AI Article Synopsis

  • - The study investigates the preferences of advanced cancer patients in Malaysia, focusing on their priorities between quality of life (QoL) improvements and extending survival time.
  • - Using a discrete choice experiment, researchers gathered responses from patients shortly after their diagnosis and again three months later, finding that improvement in QoL was often valued higher than extending life.
  • - Results suggest that patients prefer significant improvements in physical and pain management over mere survival time, highlighting the importance of early palliative care to enhance their overall well-being.

Article Abstract

Objectives: This study aims to quantify the preferences of patients with advanced cancer for quality of life (QoL) outcomes versus survival extension in Malaysia. The secondary aim of this study is to explore the change in preferences over time.

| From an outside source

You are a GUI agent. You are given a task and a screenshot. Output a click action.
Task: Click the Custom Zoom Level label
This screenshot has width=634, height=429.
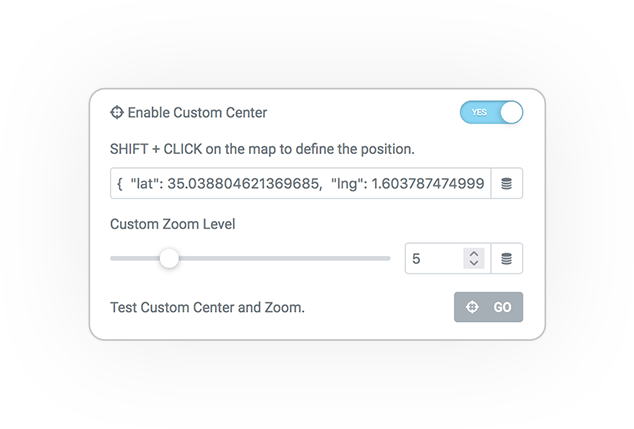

Methods: A discrete choice experiment was developed to include 7 attributes valued in cancer management: physical, psychological and social functioning, pain control, survival, place of death, and cost. Patients were recruited via convenience sampling from 2 Malaysian public hospitals. The survey questionnaire was administered to patients within 6 months of their cancer diagnosis with a follow-up 3 months later. Conditional logit regression was used to estimate the preference weight, relative attribute importance, and willingness to pay.

Results: One hundred valid responses were collected at baseline and 45 at follow-up. Respondents placed higher values on QoL improvements from severe to moderate or mild levels and to achieve home death over survival extension from 6 to 18 months. However, additional improvements (from moderate to mild) in some of the QoL outcomes were not valued as highly as life extension from 12 to 18 months, showing that it was vital for patients to avoid being in "severe" health dysfunction. Improving physical dysfunction from severe to mild yielded 3 times as much value as additional 1-year survival. After 3 months, the respondents' preferences changed significantly, with increased relative attribute importance of physical functioning, pain control, and cost.

Conclusions: As QoL outcomes are valued more than survival, palliative care should be introduced as early as possible to alleviate suffering related to advanced cancer.